Fogleman explained that Stang of Siam has been in operation for six years and is a restaurant with 76 seats. He submitted an appraisal of the improvements to the business as well as a sample menu.
The restaurant applied for and received a Class B restaurant license in 2011, when the license was first transferred to Mr. Carraghan’s wife, who now lives in Thailand. The applicants are applying for a new license, after their former Class B expired in April 30, 2015. They have not invested any new money into the business since 2011; they are requesting the new license using the original 2011 investment. Mr. Fogleman said that he did not believe that anything in the statute forbade this practice.
Commissioner Greenfield inquired further about the history of the expired Class B license, saying, “I want to make sure we’re not double-counting here,” adding “I don’t want the previous license to have been obtained because of this same $200,000 investment.” Fogleman replied that the previous license was obtained with the same investment.
|Issues raised in audit present in this case or other issues observed
There are two main questions of statutory interpretation in this hearing: First, when a licensee is applying for a new Class B license, how old can the required capital investment be?
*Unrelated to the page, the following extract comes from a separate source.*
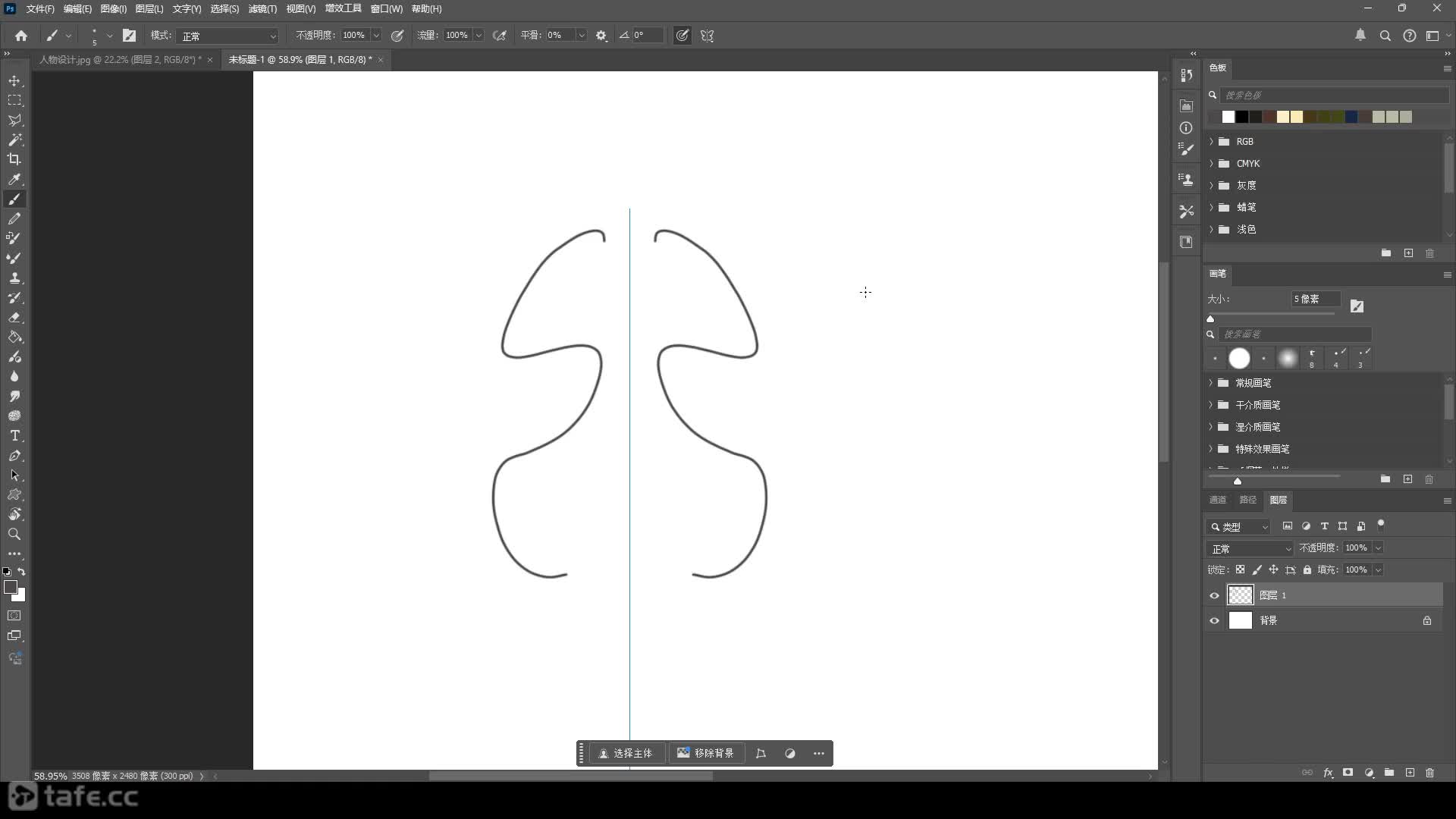
Task: Toggle lock transparent pixels for the layer
Action: [1240, 570]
The second issue is, if you’ve made a capital investment and been awarded a Class B license, can you apply for another one without making a new capital investment? The answers to both of these questions are not spelled out in the statute or in case law, so they require some careful thought and explanation by the commissioners.
For the first question, the age of the capital investment, the Chairman noted in the hearing that if the investment had been made “in 1956,” it would have been a different situation. He seems to be acknowledging, then, that there is an appropriate time period within which the capital investment should have been made in order to qualify for a new license. So what is the line, then, beyond which a capital investment is too old? This determination, which seems to lie somewhere between five years and sixty years, seems like one that the agency should promulgate in its rules and regulations, for greater clarity.
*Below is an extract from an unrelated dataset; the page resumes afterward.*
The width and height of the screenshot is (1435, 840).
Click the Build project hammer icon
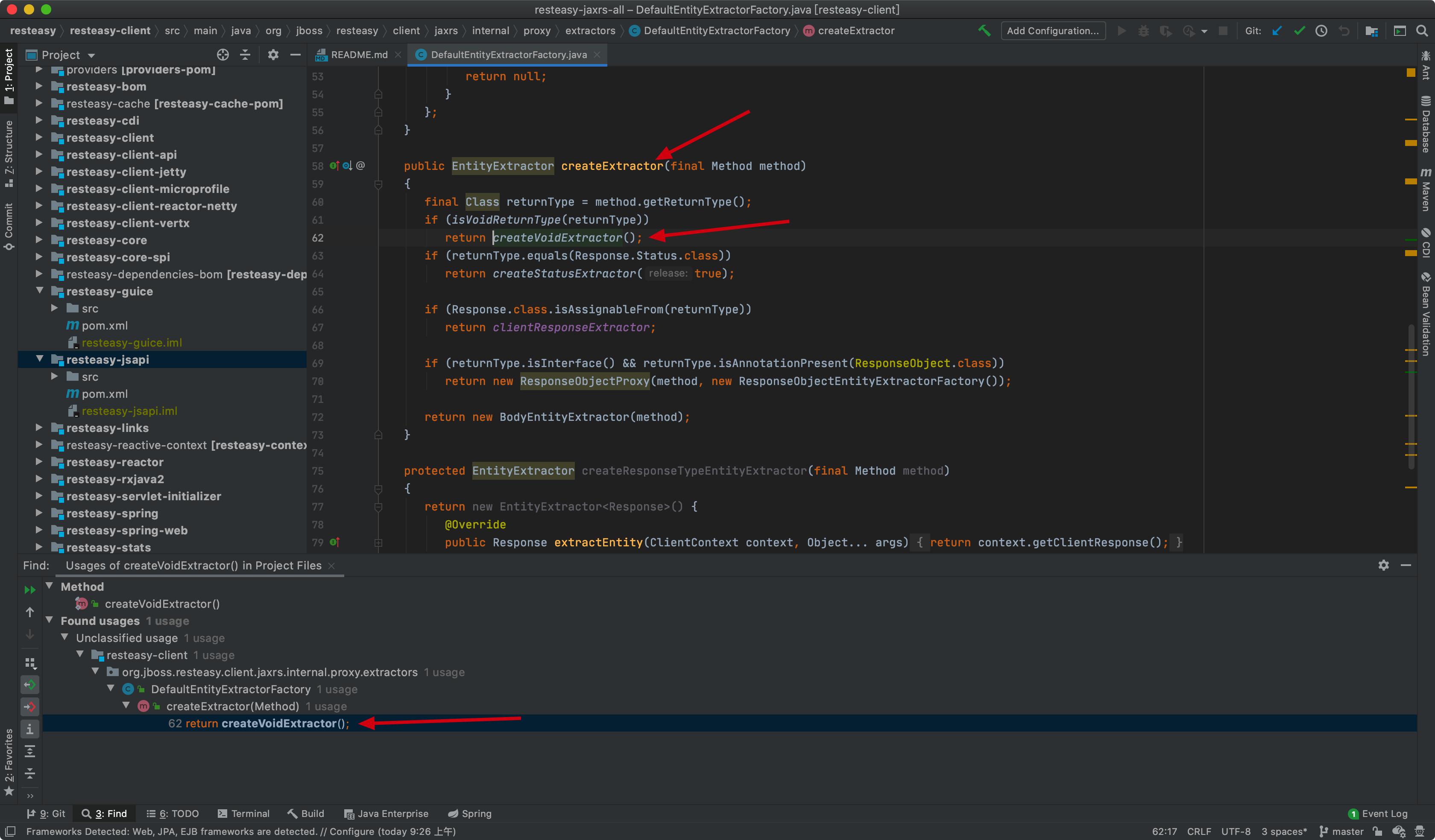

On to the second question, about whether there can be multiple licenses borne out of the same capital investment. In the context of the city-wide moratorium on new licenses, the Class B restaurant license is a special case: one of the very few types of licenses that can be obtained by application to the Liquor Board instead of via transfer of an existing license. The original legislative history is difficult to access, since the statute is so old, but one could reason that the capital investment requirement exists to encourage economic development in the city by providing a large benefit – a liquor license – to restauranteurs who have updated and improved their properties. Under this presumed legislative intent and in light of the oversaturation of licenses and the moratorium on new licenses, why would the Board be allowed to create an additional license, which would normally be prohibited, without evidence of additional investment? If the license had not expired due to mismanagement but instead had been sold and transferred elsewhere, would the licensees have been entitled to apply for another Class B license in that case? Class B licenses are not the most valuable type of liquor license, but could, hypothetically, a licensee create and then sell multiple Class B licenses out of the same $200,000 capital investment? This seems like a ridiculous idea, but it’s one that would fit within the commissioners’ understanding of the statute.
The concern in situations like these, where the statute is vague, is not that the Liquor Board must come to any one “correct” answer. Ideally, though, the commissioners should have taken the time to look at the statute, read the relevant section aloud during the hearing, discuss the purpose and context of the greater Alcoholic Beverages Article and its goals, and give a full discussion and description of why they came to the decision that they made. Instead, unfortunately, the commissioners voted in favor of the application without much substantive discussion other than noting that it was a confusing situation. This leaves the door open for future confusion in future cases.